◆ INSTRUCTIONS TO FOLLOW ◆
Exactly as they appear, retype the lines from the one containing "Where should I click to: Open" through the final line of the data below. Leave pictures out.

Records from a collection
※ ※ ※

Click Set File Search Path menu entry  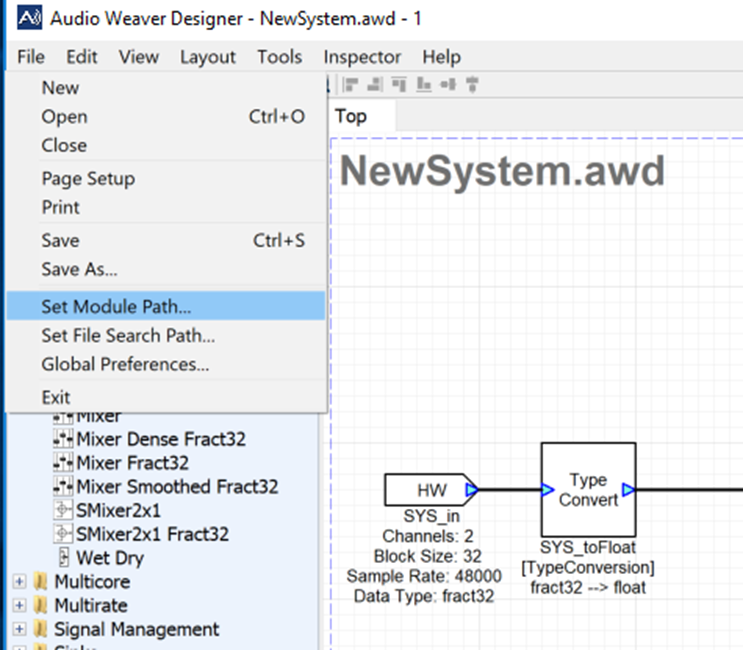128,336
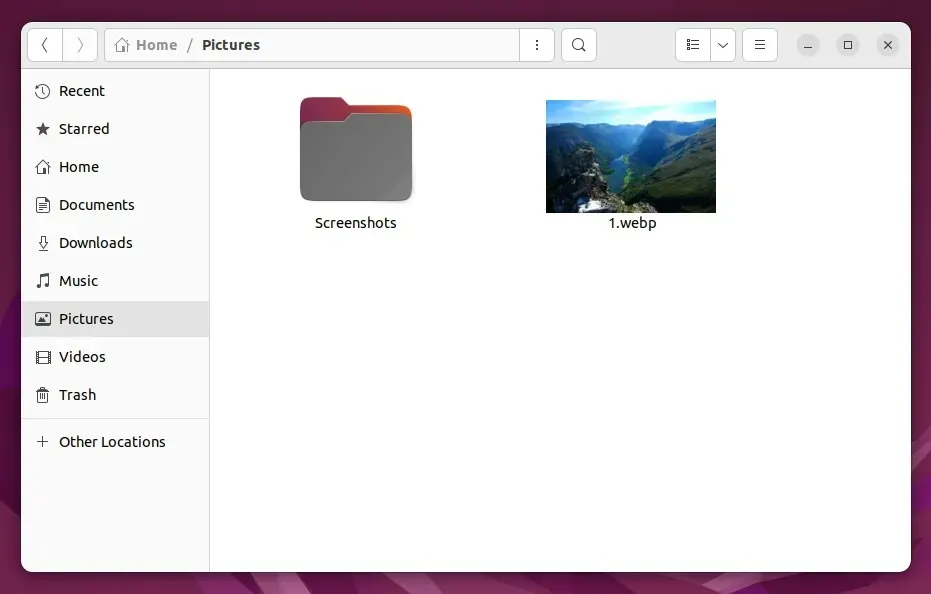
Task: Open the Screenshots folder
Action: click(356, 149)
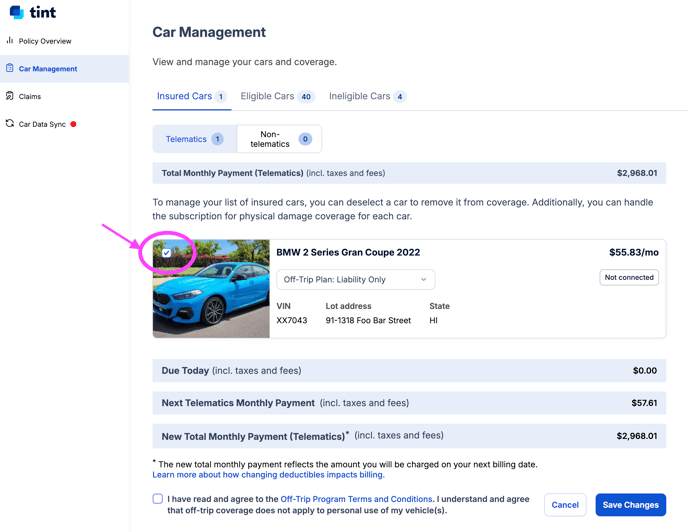Click the Save Changes button
688x532 pixels.
tap(631, 505)
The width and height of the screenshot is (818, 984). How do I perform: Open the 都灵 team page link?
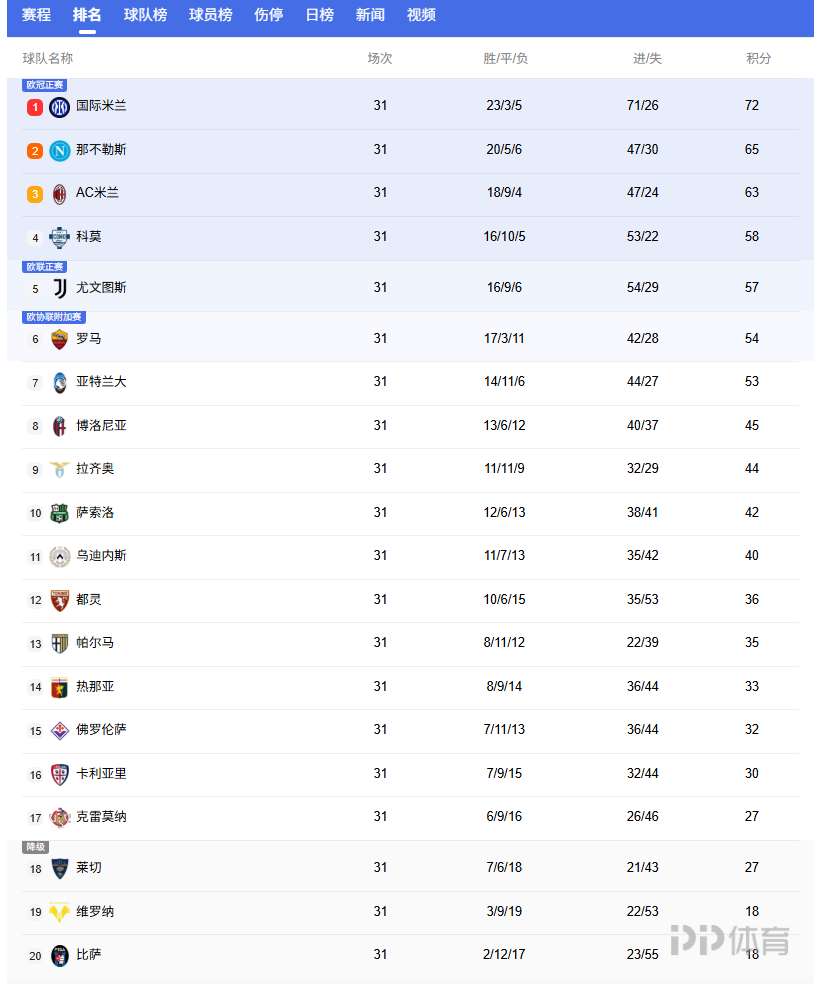click(89, 600)
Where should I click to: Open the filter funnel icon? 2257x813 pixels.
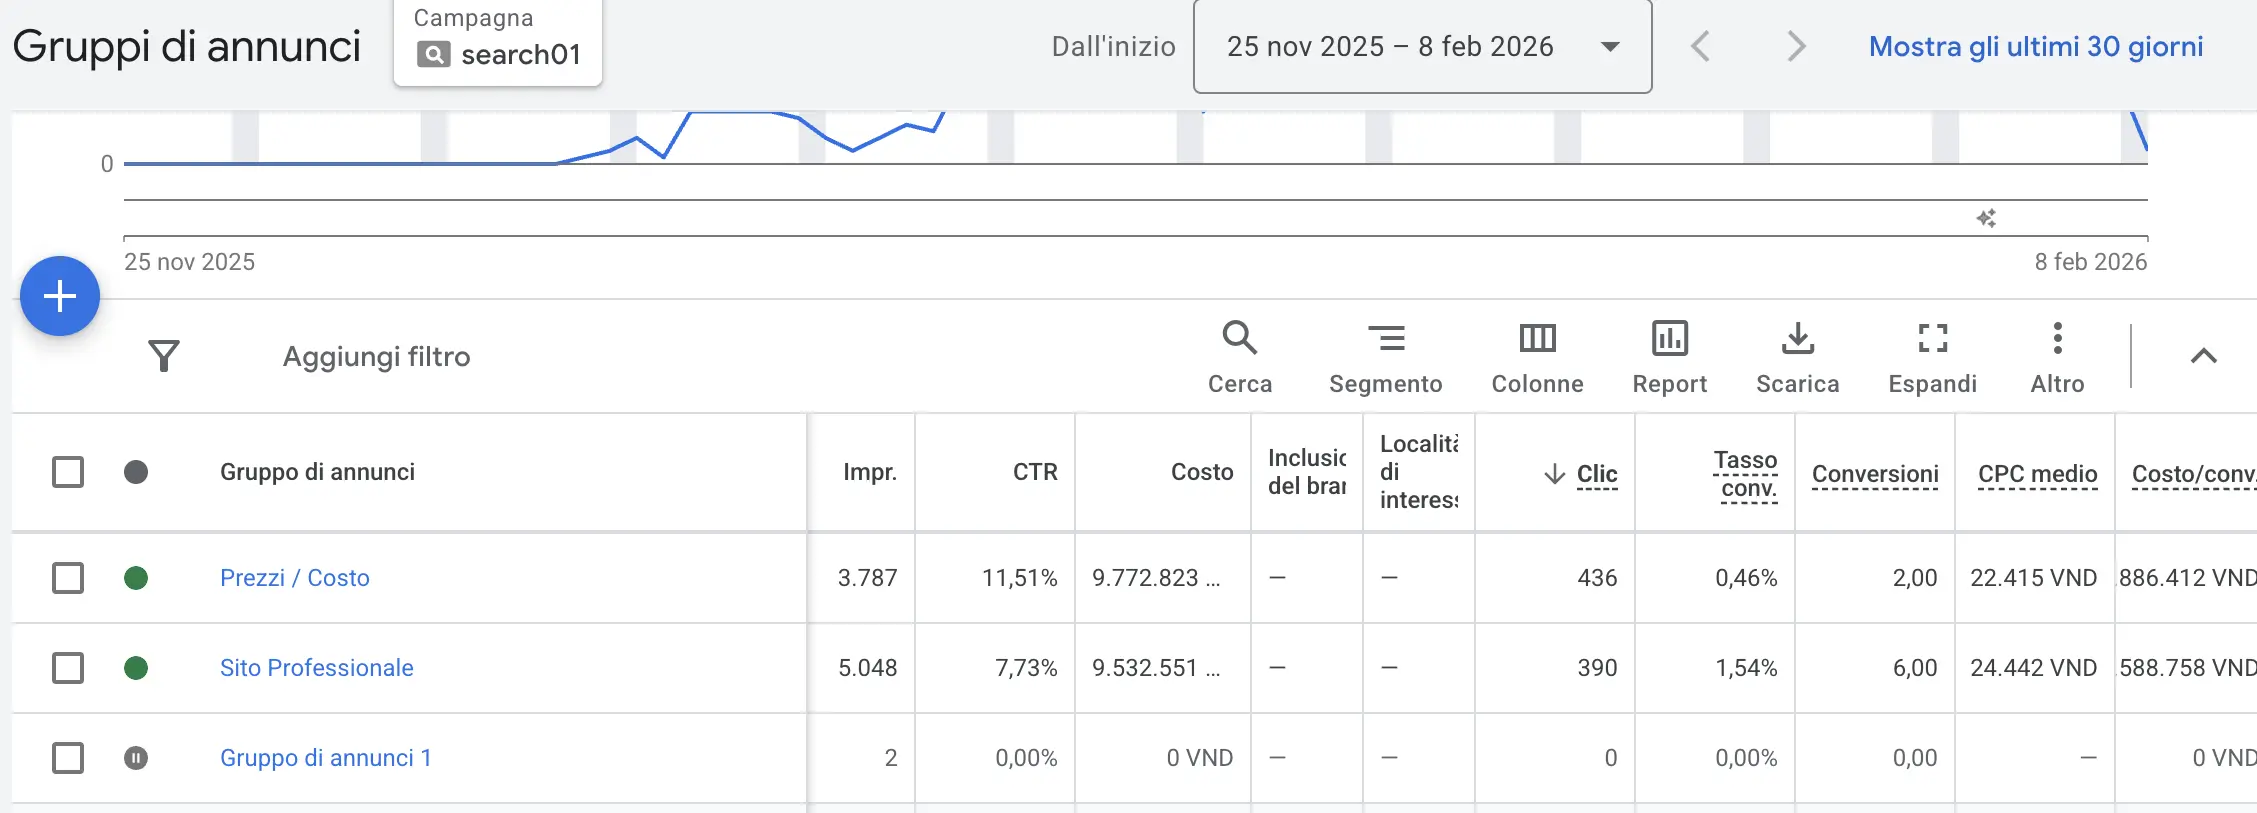164,356
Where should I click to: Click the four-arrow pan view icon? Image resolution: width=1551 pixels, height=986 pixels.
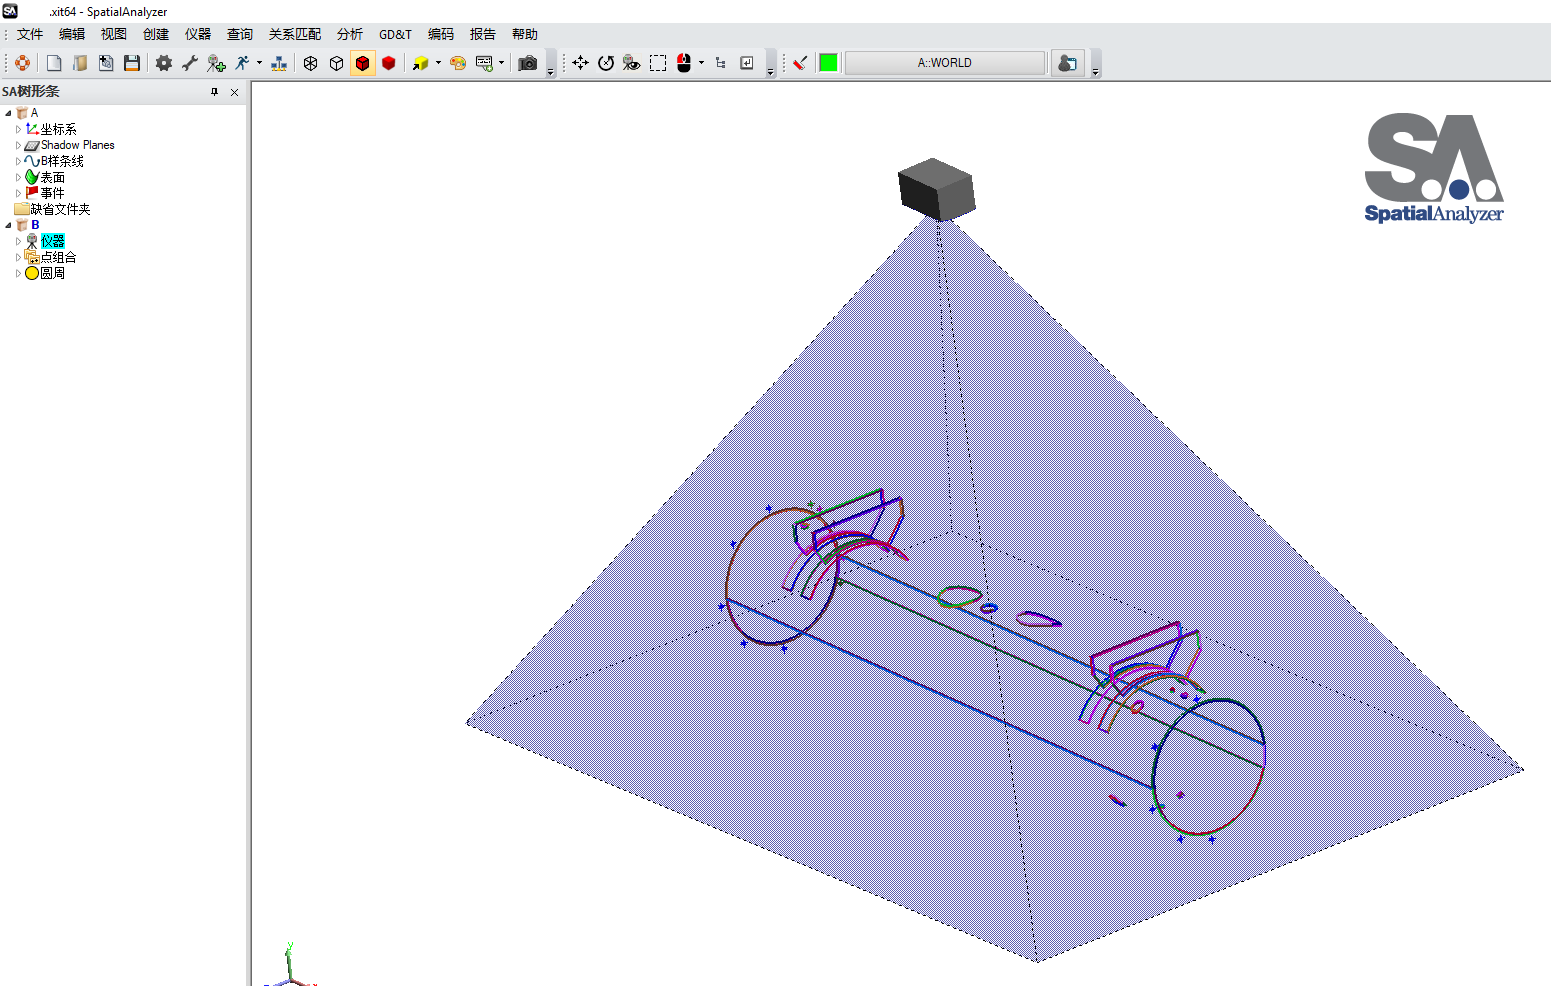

※ ※ ※

◆ EXERCISE ANSWER ◆
Where should I click to: Open the filter funnel icon? 2257x813 pixels.
164,356
Where should I click to: Click the four-arrow pan view icon? Image resolution: width=1551 pixels, height=986 pixels.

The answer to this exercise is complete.